O reclamo que está no local não é o que foi licenciado, contra o parecer do Igespar, mas o que foi chumbado
Por José António Cerejo in Público
A Câmara de Lisboa aprovou uma coisa, mas o que lá está é outra, e bem diferente - algo que o Igespar e a própria autarquia haviam chumbado antes. Mais: aquilo que a câmara aprovou, com o pretexto de que o Igespar também o havia aprovado, foi, afinal, igualmente indeferido por este serviço do Ministério da Cultura. Mais ainda: uma responsável camarária apercebeu-se do logro e mandou abrir um processo de contra-ordenação, mas ele nunca foi por diante. O que lá está é um dispositivo publicitário de grandes dimensões, luminoso e rotativo, que anuncia a presença de um hotel de cinco estrelas. Lá - na cobertura do edifício que ocupa o gaveto da Rua do Salitre com a Rua Rodrigo da Fonseca, a poucas dezenas de metros do Jardim Botânico, monumento nacional.
Acabado de construir no início de 2010, o Hotel Vintage, propriedade da empresa Sycamore, do grupo Carlos Saraiva, foi de imediato dotado do reclamo que se mantém na sua cobertura e cujo pedido de licenciamento não tinha sequer entrado na câmara à data da sua colocação. Entregue em Maio de 2010, o pedido incluía uma certidão onde constavam os nomes de Margarida Magalhães e de Tomás Vasques como administradores da Sycamore. A primeira tinha sido vereadora do Urbanismo no tempo de João Soares, eleita pelo PS, e vereadora na oposição durante o mandato de Santana Lopes. O segundo ocupara o lugar de chefe de gabinete de João Soares e tinha sido igualmente vereador do PS no quadriénio seguinte.
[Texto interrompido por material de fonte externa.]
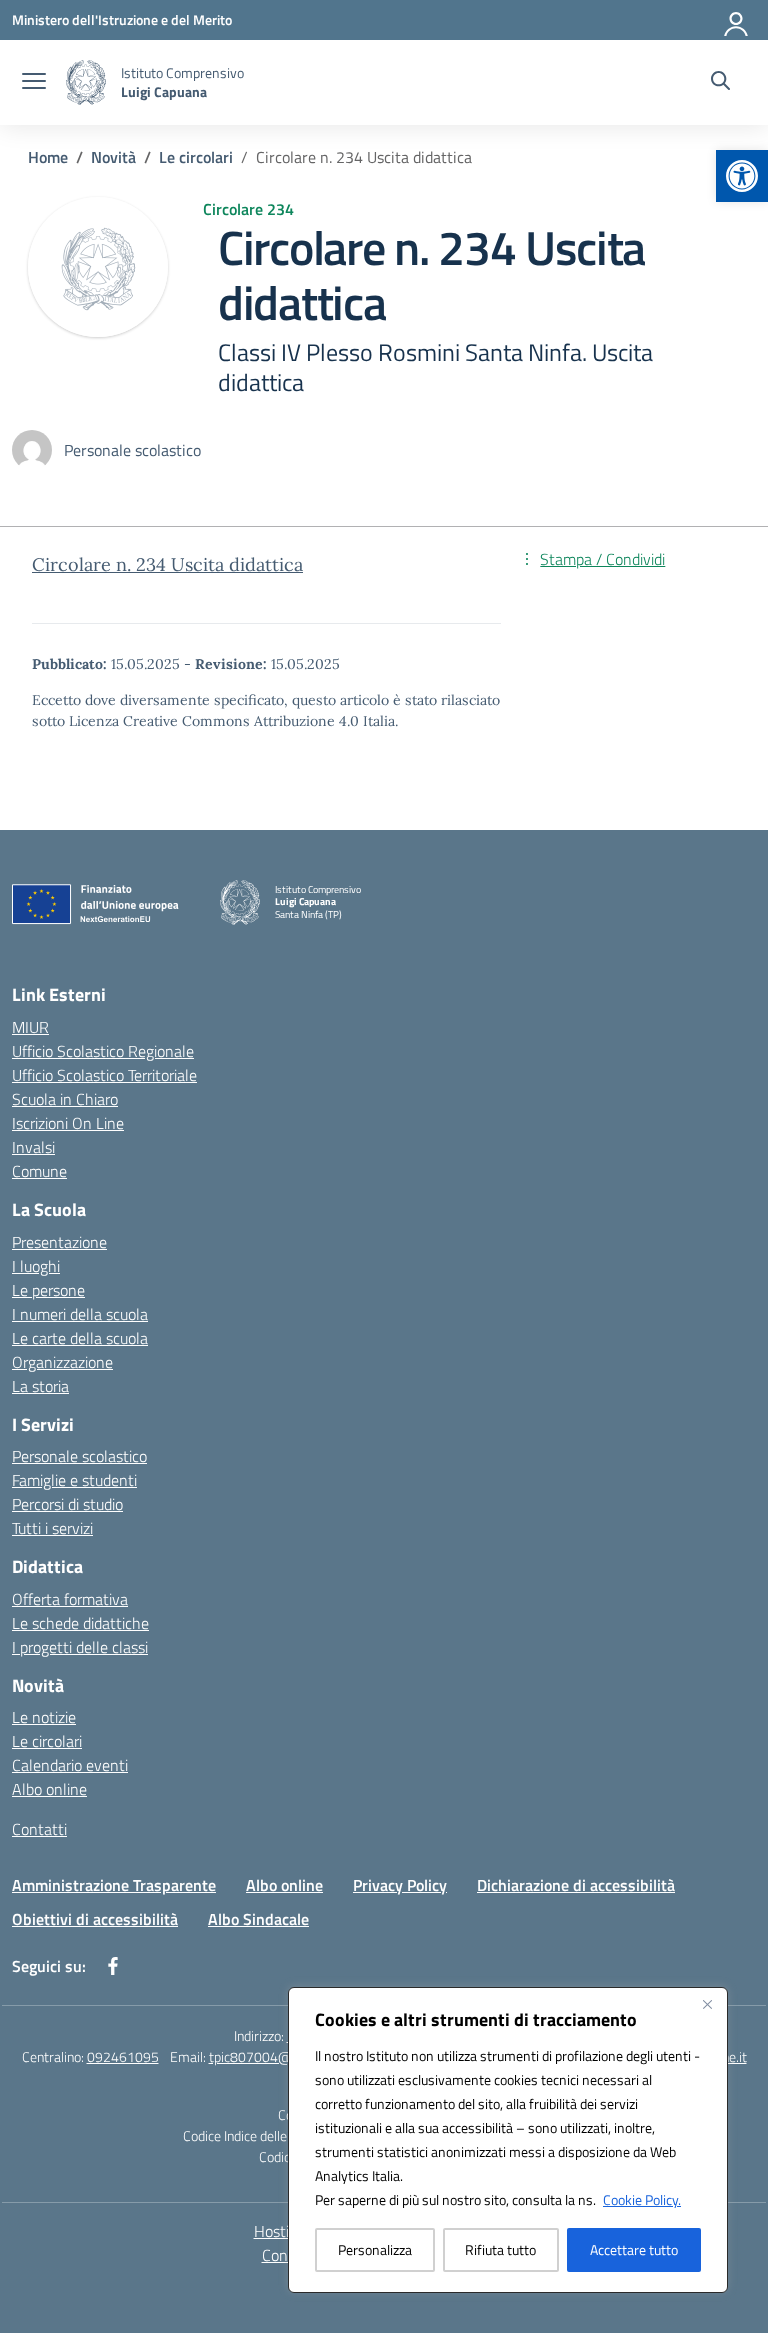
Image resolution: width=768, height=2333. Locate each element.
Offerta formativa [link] (70, 1599)
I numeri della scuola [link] (80, 1314)
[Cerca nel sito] (720, 83)
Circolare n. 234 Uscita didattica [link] (167, 564)
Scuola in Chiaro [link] (65, 1099)
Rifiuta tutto (500, 2249)
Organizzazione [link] (62, 1362)
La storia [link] (40, 1386)
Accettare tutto (634, 2249)
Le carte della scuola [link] (80, 1338)
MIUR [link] (30, 1027)
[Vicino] (707, 2004)
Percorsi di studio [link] (67, 1504)
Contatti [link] (39, 1829)
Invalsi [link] (33, 1147)
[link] (742, 176)
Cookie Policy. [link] (642, 2199)
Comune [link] (39, 1171)
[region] (508, 2140)
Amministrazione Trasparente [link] (114, 1885)
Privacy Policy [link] (400, 1885)
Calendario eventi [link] (70, 1765)
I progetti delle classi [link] (80, 1647)
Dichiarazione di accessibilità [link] (576, 1885)
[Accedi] (737, 20)
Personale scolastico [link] (79, 1456)
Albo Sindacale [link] (258, 1919)
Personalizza (375, 2249)
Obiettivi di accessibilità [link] (95, 1919)
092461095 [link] (123, 2056)
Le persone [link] (48, 1290)
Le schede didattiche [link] (80, 1623)
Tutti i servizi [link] (52, 1528)
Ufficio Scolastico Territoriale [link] (104, 1075)
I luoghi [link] (36, 1266)
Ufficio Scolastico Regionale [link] (103, 1051)
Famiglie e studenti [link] (74, 1480)
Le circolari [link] (47, 1741)
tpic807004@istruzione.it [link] (284, 2056)
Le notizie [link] (44, 1717)
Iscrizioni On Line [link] (68, 1123)
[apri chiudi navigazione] (34, 83)
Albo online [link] (49, 1789)
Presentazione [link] (59, 1242)
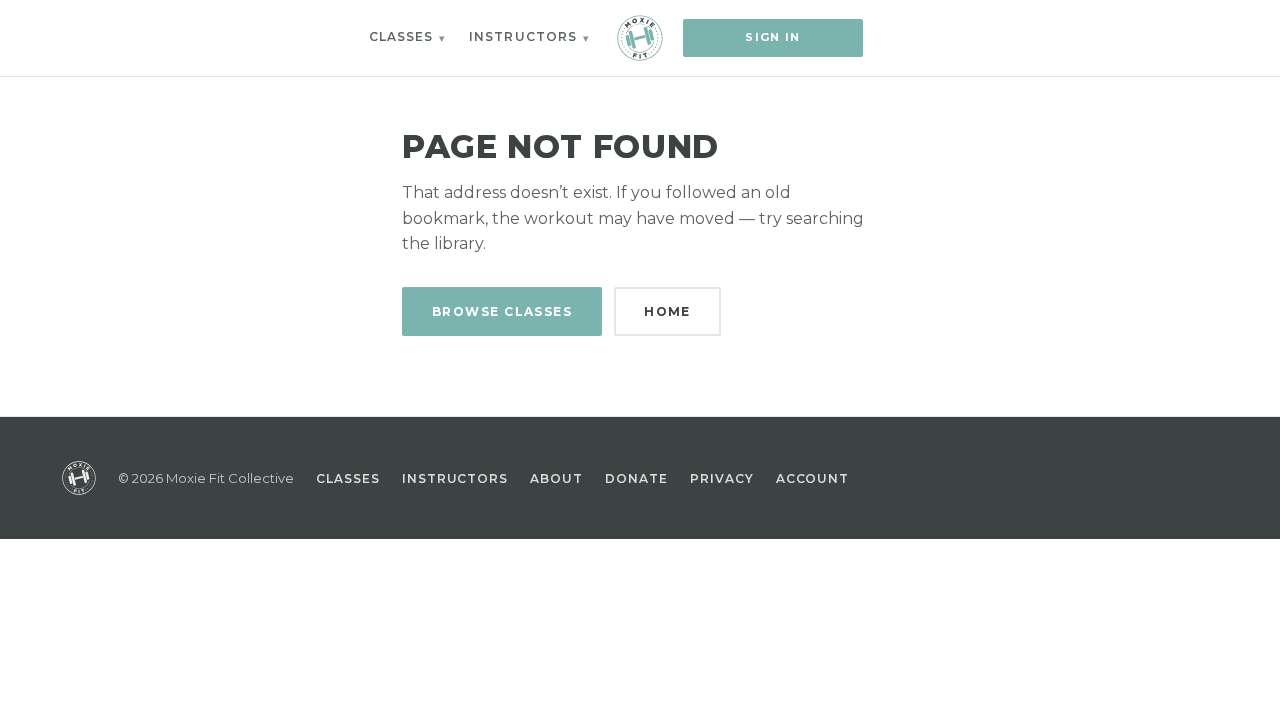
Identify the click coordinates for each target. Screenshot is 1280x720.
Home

Face ao projecto, que lhe foi enviado pelo município, o Instituto de Gestão do Património Arquitectónico e Arqueológico (Igespar), cujo parecer é vinculativo pelo facto de o edifício se situar na Zona de Protecção do Jardim Botânico, não hesitou em chumbá-lo. Logo de seguida, sem passar pela câmara, a empresa submeteu um novo projecto ao Igespar, que o voltou a reprovar em Agosto. Já em Outubro, e depois de ser informada pela autarquia de que o seu pedido de Maio ia ser indeferido, a Sycamore entregou um projecto alternativo, que enviou em simultâneo ao Igespar, e que previa um painel estático (não-rotativo) e mais pequeno. Ao mesmo tempo informou a câmara de que esta solução já tinha tido "aprovação informal" do Igespar, aguardando a "formalização do deferimento" por esse instituto.
Sem esperar pela resposta do Igespar e remetendo para o seu parecer inicial, que havia indeferido o primeiro projecto e nada tinha a ver com aquele que estava em apreciação, a câmara aprovou este último a 16 de Novembro. Oito dias depois, porém, o Igespar rejeitou o mesmo projecto, considerando que a única solução aceitável passaria não pela colocação do painel na cobertura, ainda que mais pequeno, mas pela sua colagem, sem o suporte de 1,5 metros em que ele assenta, na fachada do hotel.
Já em Fevereiro deste ano a câmara remeteu à Sycamore as guias para pagar, em 30 dias, as taxas devidas, mas no processo não há qualquer documento que prove o pagamento, tal como devia haver se ele tivesse sido feito. No mês seguinte a chefe da Divisão de Qualificação do Espaço Público, Rosália Moreira, mandou abrir um processo de contra-ordenação contra a Sycamore, considerando que o dispositivo instalado era ilegal. O despacho não diz porquê, mas a olho nu vê-se que o que lá está é o anúncio rotativo montado ilegalmente no início de 2010 e não o reclamo estático e mais pequeno licenciado nas circunstâncias descritas.
Rosália Moreira, que o PÚBLICO não conseguiu ontem contactar, deixou entretanto as funções que desempenhava e tudo indica que o processo de contra-ordenação nunca chegou a ser instaurado. Em contrapartida, os serviços de fiscalização municipal estiveram no local no fim de Agosto e atestaram, por escrito, que o reclamo está "em conformidade" com a licença emitida. O reclamo é o mesmo que lá está há quase dois anos e roda, roda, sem parar.
Nota da LAJB: pedimos por várias vezes à CML o desmonte desta estrutura ilegal mas em quase dois anos nenhuma acção foi tomada. Ficamos agora a saber que isso não aconteceu apenas por falta de vontade política.